TEXT TO READ -
▼▼▼

Helmet camera evidence from cyclists and motorcyclists has helped prosecute 600 drivers for road offences in just three months on the West Midlands Police force beat – and they're expecting to clock up 3,000 camera evidence submissions by the end of the year.
Meanwhile, one cyclist has reported 325 mobile phone offences in a year on his daily commute, including catching two drivers twice, resulting in disqualifications in both cases. The man, who police say wants to remain anonymous, has been shortlisted for an active citizen award for helping to bring bad driving to police attention.
West Midlands Police’s third-party reporting website was launched last year for members of the public to submit video evidence of driver offences online. Officers say it has helped improve driver behaviour by creating a "constant threat of prosecution" – at a low cost.
West Midlands Police officers, Mark Hodson and Steve Hudson, came up with operation close pass in 2016, using a plain clothed officer on a bike to catch close passing drivers. Third party camera reporting came later - and has become popular among vulnerable road users. Hodson said: “We had 600 prosecutions January to March, and we’re expecting 3,000 [submissions] in 2019. We get more in the summer because you get more cyclists and more motorcyclists, and they have more cameras than drivers.”
“It’s absolutely brilliant for us. Considering none of those [prosecutions] involved a police officer and they are all community driven. From our point of view, it’s cost-effective.”

▲▲▲

DATA LISTING -
▼▼▼

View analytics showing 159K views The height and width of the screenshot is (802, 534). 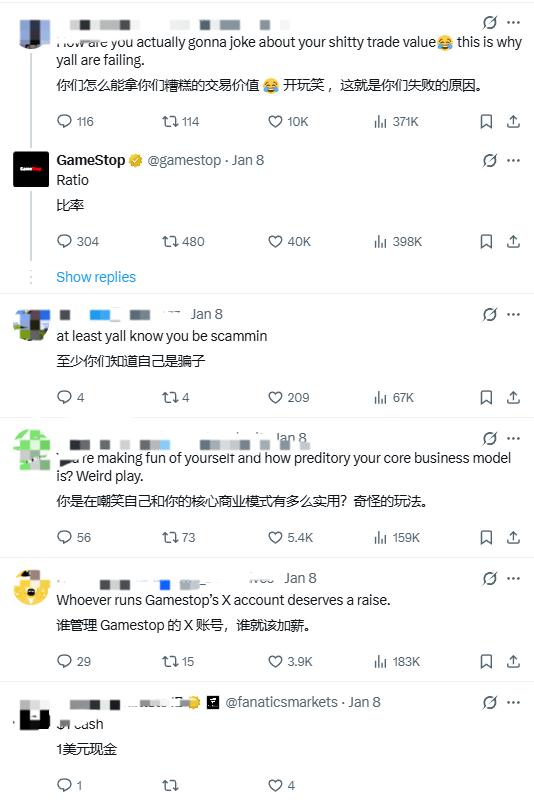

▲▲▲
▼▼▼

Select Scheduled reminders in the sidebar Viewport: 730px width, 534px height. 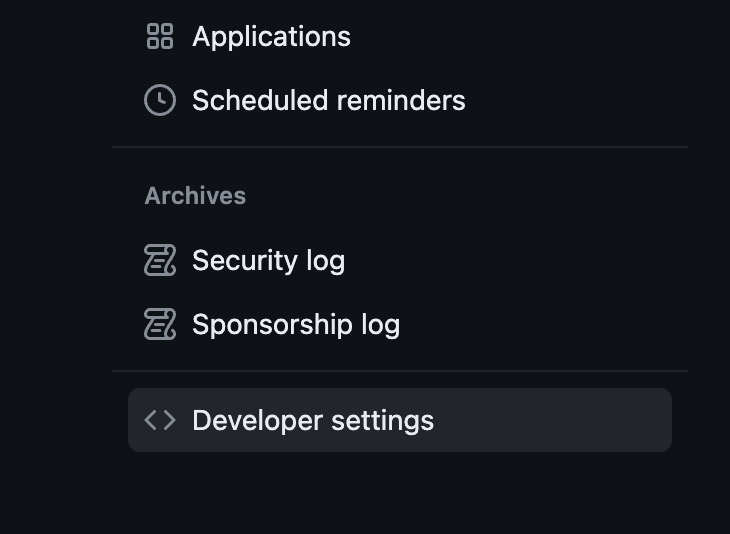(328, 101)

▲▲▲
▼▼▼

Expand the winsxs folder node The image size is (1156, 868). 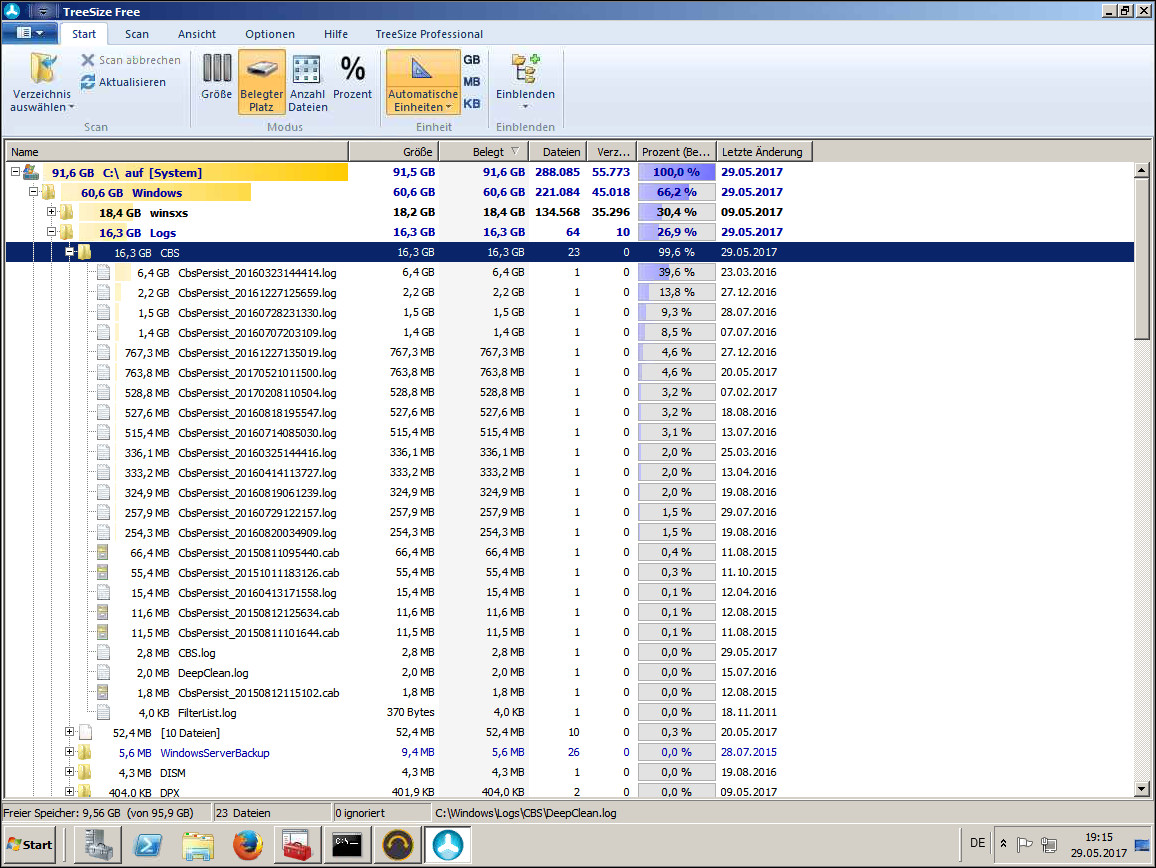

▲▲▲

EXERCISE SET -
**a.** In the helmet camera article above, how many mobile phone offences did one cyclist report in a year on his daily commute?
**b.** Repeat the helmet camera article above from "Helmet camera evidence" to "a low cost.".
**c.** Go on with the helmet camera article from where it stops.

SOLVED TASKS -
**a.** 325

**b.**
Helmet camera evidence from cyclists and motorcyclists has helped prosecute 600 drivers for road offences in just three months on the West Midlands Police force beat – and they're expecting to clock up 3,000 camera evidence submissions by the end of the year.
Meanwhile, one cyclist has reported 325 mobile phone offences in a year on his daily commute, including catching two drivers twice, resulting in disqualifications in both cases. The man, who police say wants to remain anonymous, has been shortlisted for an active citizen award for helping to bring bad driving to police attention.
West Midlands Police’s third-party reporting website was launched last year for members of the public to submit video evidence of driver offences online. Officers say it has helped improve driver behaviour by creating a "constant threat of prosecution" – at a low cost.

**c.**
Hodson says one cyclist, who wants to remain anonymous, reported 325 drivers for mobile phone offences in a year – and the majority have resulted in prosecution, thanks to the quality of the evidence he submits. The man has been shortlisted for an active citizen award.
“He has caught two drivers on the same journey twice in the same fashion, they got six points each time - they have both been disqualified.”
“He has been to more crown court appeals than most police officers,” said Hodson. “He’s a family man, who rides the same way each day, there and back. He wants to make it safer for the community on the roads."
If the video evidence is good enough, and submitted in time, a driver caught using a mobile phone at the wheel faces a minimum of six points and a £200 fine. If the registered vehicle owner doesn’t respond to police letters the six points and fine apply for failure to disclose driver details. If they deny the charges, and end up in court, it could cost them more than £1000, plus the points.
It’s effective, says Hodson. “Drivers give [cyclists and motorcyclists] a massive amount of room now, not because they have more respect, it’s because there is a credible threat of prosecution, and that’s what changes behaviour.”
He says citizen evidence has greater impact than police evidence, for a number of reasons.
“In terms of convincing the offending public on changing their behaviour, no-one wants to be labelled as part of an offending group. When members of the community start reporting you, the 'hard-pressed motorist' narrative goes straight out the window.”
Then there’s the optics in court. “Magistrates see a cyclist as a victim because they are standing there saying ‘all I’m trying to do is get home to my family’.
“We get higher sentencing," he says. "Magistrates respond better if it is a normal person doing a normal journey on a normal day, than a police officer presenting evidence. Most are utility cyclists, normal cyclists, they are standing in a box saying ‘I do this journey every day and I feel threatened by this’.”
“Third party reporting is now an integral part of our road safety strategy,” said Hodson.
Although many police forces now process third party camera evidence, a recent report by the University of Leicester found a high degree of variation researchers described as a ‘postcode lottery of justice’.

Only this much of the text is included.